Source material:
╭──

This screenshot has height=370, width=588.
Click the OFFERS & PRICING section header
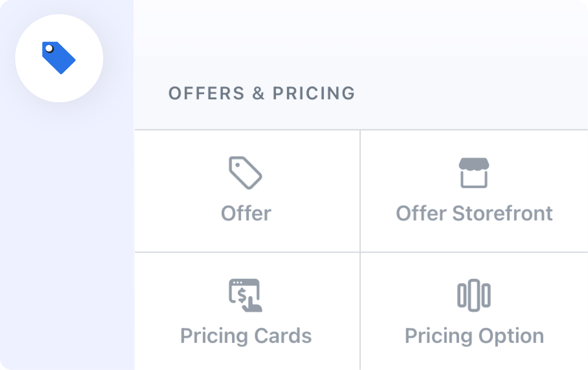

╰──
╭──

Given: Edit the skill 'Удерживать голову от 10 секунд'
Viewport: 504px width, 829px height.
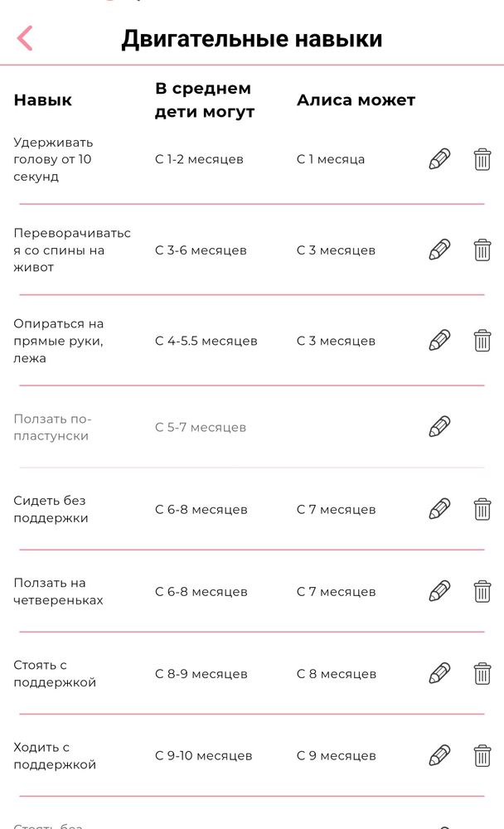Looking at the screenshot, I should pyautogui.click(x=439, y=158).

╰──

Task directions:
Print the lines above from the one with "This screenshot has height=370, width=588." through the one with "Click the OFFERS & PRICING section header", both included, exactly as written and nothing more.

Response below:
This screenshot has height=370, width=588.
Click the OFFERS & PRICING section header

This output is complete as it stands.